Please reproduce the lines of the records below from the one holding "755x533 pixels. Task: Open" through the one holding "You are a GUI", inclusive, skipping all pictures.

Supplied data Block Start

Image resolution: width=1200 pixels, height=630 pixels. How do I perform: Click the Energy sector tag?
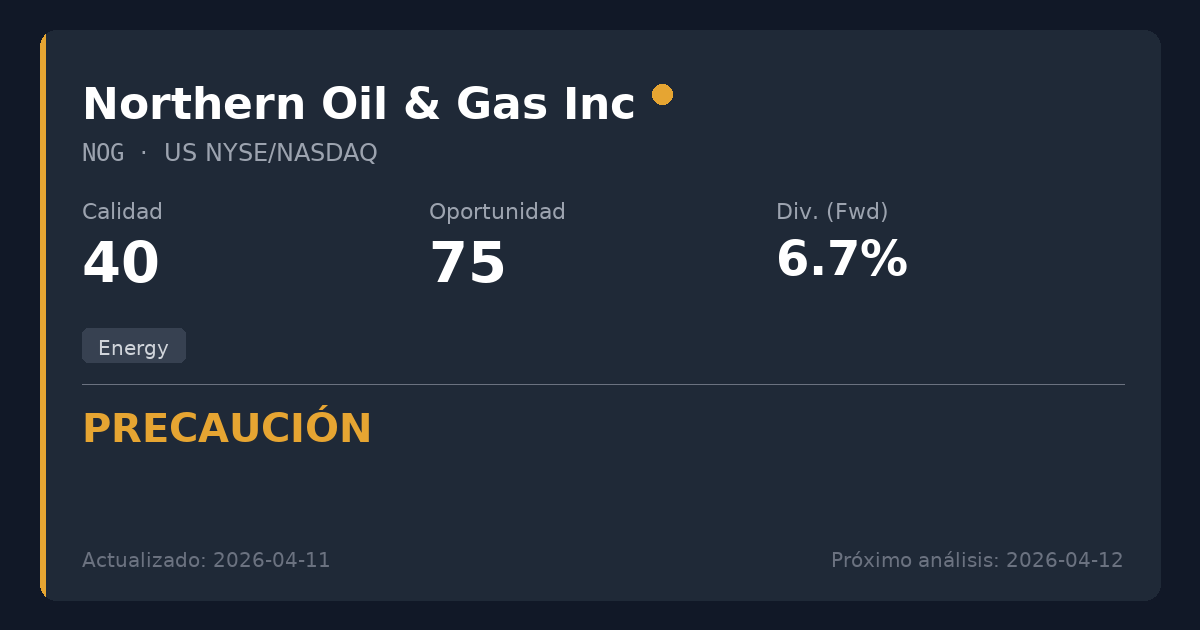pyautogui.click(x=133, y=347)
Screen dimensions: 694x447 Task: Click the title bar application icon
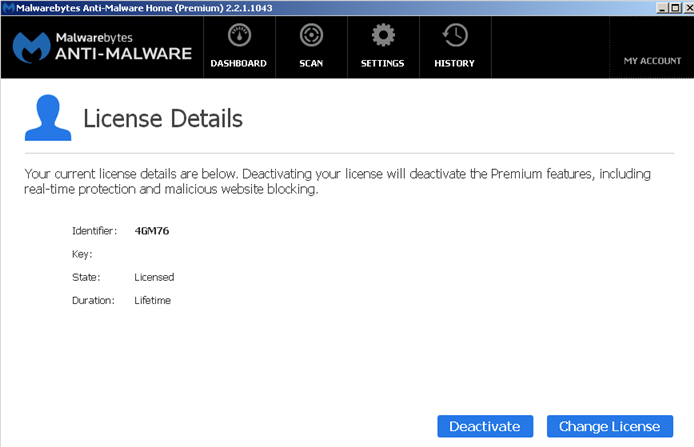8,7
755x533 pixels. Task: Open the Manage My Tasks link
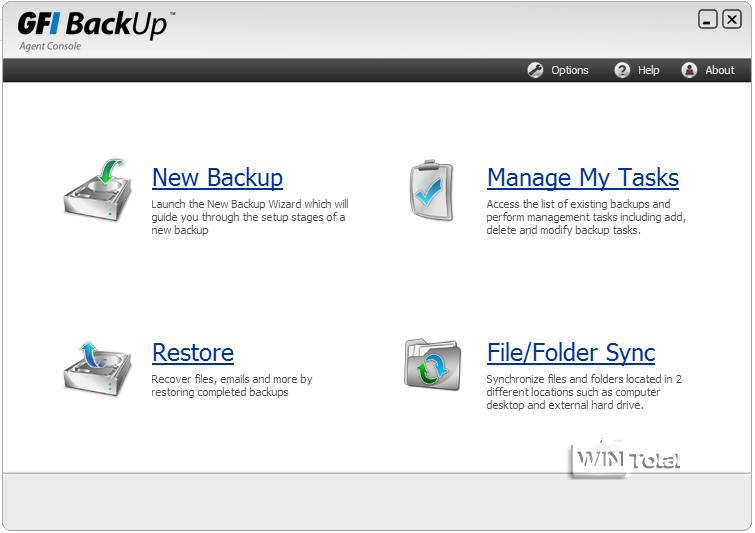pos(582,178)
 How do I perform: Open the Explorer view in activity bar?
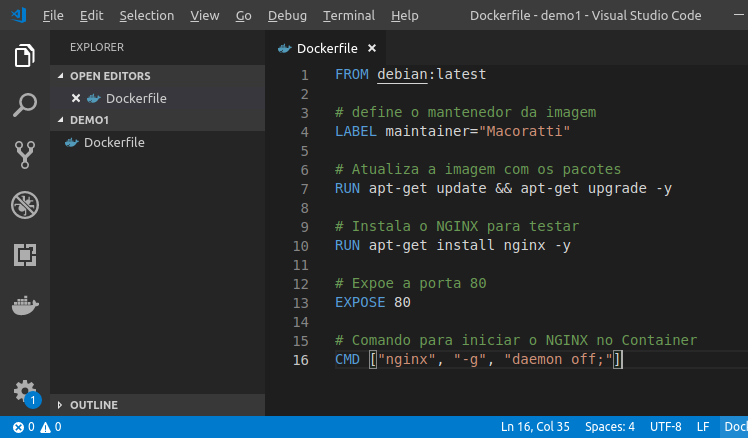pyautogui.click(x=25, y=56)
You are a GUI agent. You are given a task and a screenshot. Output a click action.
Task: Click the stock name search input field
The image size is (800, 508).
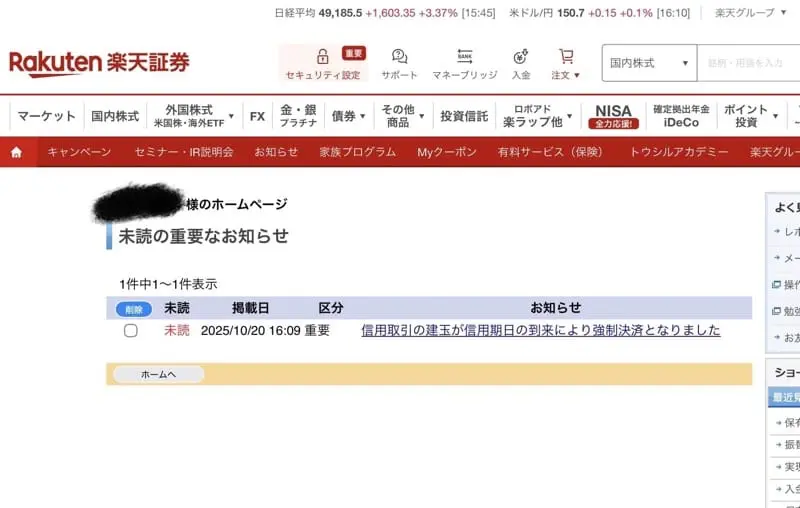pyautogui.click(x=748, y=63)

Supplied data Block End

▶ **Answer for this exercise**:
755x533 pixels. Task: Open the Manage My Tasks link
pos(582,178)
 How do I perform: Open the Explorer view in activity bar?
pyautogui.click(x=25, y=56)
You are a GUI agent. You are given a task and a screenshot. Output a click action.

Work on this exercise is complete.